- Your instructions -
Every line of the listing that contains the word "user" is to be copied out.

- Provided data -
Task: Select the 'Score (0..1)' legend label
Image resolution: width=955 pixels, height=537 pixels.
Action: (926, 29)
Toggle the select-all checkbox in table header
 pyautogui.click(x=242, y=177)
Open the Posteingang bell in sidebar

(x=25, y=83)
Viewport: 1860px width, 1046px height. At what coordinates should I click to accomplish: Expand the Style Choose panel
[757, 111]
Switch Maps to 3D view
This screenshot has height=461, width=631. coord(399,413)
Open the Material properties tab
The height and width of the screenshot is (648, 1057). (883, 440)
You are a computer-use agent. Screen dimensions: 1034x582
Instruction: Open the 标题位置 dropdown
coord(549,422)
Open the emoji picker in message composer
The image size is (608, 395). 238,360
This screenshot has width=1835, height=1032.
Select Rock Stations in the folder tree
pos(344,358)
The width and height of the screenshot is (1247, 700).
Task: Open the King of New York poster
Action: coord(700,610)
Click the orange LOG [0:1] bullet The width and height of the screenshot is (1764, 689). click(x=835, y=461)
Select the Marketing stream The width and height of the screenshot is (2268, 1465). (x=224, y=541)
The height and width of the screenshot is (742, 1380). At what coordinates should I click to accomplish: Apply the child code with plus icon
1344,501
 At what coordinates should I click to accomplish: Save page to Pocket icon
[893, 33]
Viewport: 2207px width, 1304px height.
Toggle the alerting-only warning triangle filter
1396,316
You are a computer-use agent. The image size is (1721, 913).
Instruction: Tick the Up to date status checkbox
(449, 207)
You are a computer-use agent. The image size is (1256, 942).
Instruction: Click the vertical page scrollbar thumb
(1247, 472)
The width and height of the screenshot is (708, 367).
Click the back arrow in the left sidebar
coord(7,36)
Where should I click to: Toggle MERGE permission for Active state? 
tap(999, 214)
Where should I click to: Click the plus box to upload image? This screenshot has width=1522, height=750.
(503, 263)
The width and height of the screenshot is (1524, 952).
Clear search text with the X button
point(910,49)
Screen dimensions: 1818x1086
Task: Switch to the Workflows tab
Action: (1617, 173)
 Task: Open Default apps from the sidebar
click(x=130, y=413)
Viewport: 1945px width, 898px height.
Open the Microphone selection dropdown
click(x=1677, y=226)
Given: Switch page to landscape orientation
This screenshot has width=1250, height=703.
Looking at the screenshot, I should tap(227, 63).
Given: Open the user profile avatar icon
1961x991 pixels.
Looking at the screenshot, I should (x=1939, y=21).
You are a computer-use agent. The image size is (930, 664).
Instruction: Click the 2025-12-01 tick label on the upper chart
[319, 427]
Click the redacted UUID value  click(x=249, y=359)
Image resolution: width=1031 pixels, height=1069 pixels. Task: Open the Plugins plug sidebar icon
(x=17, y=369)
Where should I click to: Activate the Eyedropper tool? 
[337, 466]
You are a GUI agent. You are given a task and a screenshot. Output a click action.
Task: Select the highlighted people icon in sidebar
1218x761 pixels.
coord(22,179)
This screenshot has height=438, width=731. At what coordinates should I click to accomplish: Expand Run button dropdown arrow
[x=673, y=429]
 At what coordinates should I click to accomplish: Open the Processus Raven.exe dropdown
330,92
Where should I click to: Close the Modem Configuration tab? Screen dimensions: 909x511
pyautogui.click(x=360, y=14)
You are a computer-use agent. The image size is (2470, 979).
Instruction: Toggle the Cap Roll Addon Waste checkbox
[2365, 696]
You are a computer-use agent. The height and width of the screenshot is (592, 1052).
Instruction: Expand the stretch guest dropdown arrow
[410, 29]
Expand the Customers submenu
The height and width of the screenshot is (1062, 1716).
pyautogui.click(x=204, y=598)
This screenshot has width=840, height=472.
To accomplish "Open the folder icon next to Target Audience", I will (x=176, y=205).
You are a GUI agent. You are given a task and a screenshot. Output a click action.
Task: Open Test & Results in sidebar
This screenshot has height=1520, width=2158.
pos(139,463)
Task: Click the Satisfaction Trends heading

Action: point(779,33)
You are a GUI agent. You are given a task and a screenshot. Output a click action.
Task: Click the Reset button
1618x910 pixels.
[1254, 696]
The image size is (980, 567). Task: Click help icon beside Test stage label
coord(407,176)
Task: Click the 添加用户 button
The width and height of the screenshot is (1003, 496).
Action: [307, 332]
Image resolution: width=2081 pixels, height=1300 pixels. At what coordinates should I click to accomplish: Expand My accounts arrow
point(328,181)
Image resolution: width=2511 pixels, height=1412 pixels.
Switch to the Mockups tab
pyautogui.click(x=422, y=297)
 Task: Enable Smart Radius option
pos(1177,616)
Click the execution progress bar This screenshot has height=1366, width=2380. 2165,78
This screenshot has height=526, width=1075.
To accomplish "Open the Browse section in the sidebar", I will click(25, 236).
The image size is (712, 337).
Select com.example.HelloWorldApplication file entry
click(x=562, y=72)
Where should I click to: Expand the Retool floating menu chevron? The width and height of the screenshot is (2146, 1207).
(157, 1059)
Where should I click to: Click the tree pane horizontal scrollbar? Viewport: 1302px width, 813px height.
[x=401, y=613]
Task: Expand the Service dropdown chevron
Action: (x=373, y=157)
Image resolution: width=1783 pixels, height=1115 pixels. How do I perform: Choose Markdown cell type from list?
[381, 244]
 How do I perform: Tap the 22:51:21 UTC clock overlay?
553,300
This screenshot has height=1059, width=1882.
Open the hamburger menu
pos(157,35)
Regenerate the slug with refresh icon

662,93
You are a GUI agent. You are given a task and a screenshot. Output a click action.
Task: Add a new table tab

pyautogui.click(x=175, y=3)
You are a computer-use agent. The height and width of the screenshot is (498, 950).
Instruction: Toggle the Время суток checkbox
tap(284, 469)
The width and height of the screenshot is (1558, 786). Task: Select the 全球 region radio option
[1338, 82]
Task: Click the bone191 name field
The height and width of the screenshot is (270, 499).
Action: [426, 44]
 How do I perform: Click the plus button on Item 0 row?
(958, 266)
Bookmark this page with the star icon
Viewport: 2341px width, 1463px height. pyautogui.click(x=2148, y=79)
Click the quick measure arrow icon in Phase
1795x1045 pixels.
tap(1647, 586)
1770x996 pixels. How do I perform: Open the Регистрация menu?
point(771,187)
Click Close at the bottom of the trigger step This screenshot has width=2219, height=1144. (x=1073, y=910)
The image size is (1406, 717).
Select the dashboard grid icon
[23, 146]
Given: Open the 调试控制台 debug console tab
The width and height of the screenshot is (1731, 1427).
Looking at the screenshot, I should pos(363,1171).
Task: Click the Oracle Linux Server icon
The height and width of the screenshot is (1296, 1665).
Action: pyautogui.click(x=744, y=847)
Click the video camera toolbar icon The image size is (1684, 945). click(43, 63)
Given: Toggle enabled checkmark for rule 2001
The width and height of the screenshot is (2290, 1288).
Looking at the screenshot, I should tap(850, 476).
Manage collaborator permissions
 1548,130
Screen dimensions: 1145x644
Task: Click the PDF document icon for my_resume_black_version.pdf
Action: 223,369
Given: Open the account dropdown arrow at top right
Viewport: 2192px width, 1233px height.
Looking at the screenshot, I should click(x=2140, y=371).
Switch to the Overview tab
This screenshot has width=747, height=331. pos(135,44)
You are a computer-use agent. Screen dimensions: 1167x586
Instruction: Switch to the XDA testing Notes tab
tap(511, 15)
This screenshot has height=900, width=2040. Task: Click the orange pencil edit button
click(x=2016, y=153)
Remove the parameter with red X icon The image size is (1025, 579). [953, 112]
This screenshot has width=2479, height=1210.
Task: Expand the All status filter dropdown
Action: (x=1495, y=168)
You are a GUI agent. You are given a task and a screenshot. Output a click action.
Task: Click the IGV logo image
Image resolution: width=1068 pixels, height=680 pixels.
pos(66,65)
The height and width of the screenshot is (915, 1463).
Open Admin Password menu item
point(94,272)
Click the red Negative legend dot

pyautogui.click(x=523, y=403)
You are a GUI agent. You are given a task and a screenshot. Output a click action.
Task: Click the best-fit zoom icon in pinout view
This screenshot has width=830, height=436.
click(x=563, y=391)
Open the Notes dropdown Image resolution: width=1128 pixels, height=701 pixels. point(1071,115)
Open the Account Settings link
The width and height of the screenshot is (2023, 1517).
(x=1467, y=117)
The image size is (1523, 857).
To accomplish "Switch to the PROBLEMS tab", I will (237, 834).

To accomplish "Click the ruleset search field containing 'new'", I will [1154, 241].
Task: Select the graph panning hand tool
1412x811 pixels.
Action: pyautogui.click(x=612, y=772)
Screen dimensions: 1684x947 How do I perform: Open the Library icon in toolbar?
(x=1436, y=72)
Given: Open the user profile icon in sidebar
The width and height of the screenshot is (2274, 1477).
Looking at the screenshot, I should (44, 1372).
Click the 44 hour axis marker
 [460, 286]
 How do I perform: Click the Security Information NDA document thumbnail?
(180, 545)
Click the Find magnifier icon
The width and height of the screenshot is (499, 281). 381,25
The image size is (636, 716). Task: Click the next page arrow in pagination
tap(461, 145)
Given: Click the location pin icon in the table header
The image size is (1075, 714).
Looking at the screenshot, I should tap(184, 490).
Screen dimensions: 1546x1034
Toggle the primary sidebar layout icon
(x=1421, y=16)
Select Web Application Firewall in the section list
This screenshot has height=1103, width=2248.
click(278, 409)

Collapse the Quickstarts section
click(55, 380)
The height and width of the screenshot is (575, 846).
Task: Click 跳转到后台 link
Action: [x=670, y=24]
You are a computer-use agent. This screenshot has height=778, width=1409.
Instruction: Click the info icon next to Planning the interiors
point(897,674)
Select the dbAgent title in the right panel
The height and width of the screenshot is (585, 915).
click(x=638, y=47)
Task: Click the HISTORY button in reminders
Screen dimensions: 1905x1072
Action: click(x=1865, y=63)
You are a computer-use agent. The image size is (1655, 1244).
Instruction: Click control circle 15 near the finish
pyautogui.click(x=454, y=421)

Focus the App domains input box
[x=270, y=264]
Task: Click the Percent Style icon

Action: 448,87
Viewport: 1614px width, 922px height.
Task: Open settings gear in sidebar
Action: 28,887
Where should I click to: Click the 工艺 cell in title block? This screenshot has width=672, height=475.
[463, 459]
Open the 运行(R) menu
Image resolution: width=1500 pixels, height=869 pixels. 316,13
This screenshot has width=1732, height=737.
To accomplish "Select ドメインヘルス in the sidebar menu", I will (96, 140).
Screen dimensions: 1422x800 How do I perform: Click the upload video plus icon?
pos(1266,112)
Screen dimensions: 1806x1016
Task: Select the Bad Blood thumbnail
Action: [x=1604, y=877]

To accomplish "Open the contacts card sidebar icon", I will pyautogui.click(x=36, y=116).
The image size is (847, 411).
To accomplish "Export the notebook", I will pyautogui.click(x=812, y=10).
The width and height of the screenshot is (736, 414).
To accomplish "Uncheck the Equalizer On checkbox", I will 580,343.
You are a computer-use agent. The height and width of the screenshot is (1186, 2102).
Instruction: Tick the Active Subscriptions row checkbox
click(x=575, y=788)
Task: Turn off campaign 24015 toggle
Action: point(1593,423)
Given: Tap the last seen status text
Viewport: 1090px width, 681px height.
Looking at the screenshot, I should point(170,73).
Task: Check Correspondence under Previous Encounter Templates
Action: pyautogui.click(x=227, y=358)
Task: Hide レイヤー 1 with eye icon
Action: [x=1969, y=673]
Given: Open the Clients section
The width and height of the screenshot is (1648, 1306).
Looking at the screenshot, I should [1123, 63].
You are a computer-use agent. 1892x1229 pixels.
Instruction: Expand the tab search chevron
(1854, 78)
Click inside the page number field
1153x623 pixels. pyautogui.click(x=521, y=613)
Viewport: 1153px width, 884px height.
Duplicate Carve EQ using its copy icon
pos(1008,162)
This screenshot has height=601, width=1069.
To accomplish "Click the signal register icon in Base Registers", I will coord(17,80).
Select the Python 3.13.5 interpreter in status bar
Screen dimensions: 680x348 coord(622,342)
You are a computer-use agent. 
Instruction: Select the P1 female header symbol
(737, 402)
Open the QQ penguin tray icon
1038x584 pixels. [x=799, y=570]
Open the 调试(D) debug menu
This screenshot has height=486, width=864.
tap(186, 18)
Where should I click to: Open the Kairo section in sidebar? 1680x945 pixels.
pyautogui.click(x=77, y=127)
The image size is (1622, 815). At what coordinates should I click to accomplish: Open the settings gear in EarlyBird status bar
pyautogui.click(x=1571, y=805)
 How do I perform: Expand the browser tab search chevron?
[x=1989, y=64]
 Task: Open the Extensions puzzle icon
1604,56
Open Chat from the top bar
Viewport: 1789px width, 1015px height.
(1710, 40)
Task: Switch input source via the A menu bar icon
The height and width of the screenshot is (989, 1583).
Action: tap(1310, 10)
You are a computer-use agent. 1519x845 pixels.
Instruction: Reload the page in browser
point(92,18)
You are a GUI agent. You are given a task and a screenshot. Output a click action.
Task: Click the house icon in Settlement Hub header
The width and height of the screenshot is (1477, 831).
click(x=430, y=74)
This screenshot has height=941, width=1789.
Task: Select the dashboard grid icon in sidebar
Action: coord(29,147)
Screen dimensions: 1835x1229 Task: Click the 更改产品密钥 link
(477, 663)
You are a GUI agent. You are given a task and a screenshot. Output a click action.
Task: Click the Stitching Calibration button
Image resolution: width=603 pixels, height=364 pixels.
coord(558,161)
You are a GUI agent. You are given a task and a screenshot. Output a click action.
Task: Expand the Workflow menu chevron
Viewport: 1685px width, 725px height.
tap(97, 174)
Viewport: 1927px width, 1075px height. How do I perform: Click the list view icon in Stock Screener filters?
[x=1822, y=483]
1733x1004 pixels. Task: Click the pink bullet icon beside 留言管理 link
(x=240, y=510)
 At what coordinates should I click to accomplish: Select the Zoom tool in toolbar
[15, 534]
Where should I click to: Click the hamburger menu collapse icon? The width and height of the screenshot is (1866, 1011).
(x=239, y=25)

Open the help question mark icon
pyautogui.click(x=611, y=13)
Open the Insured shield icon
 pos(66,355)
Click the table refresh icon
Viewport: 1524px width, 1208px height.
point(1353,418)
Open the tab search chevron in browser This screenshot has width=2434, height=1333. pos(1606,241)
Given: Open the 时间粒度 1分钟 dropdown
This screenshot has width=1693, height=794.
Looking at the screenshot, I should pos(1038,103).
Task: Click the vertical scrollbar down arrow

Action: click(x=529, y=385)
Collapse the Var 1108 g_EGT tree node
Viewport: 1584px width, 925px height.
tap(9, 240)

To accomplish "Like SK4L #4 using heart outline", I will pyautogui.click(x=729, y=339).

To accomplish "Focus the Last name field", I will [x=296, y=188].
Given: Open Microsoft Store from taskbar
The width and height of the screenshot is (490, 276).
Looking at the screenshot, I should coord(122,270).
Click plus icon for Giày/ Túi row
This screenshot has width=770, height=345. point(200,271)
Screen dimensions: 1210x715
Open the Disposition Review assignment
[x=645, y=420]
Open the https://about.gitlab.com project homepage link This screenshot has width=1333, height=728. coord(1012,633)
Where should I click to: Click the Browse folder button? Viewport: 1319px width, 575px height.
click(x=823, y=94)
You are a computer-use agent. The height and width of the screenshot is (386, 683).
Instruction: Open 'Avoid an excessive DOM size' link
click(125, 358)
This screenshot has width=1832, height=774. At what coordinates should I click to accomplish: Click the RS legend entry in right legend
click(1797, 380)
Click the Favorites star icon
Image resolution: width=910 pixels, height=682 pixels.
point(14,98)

- Exercise result -
Given: Open the user profile avatar icon
Given: Open the user profile icon in sidebar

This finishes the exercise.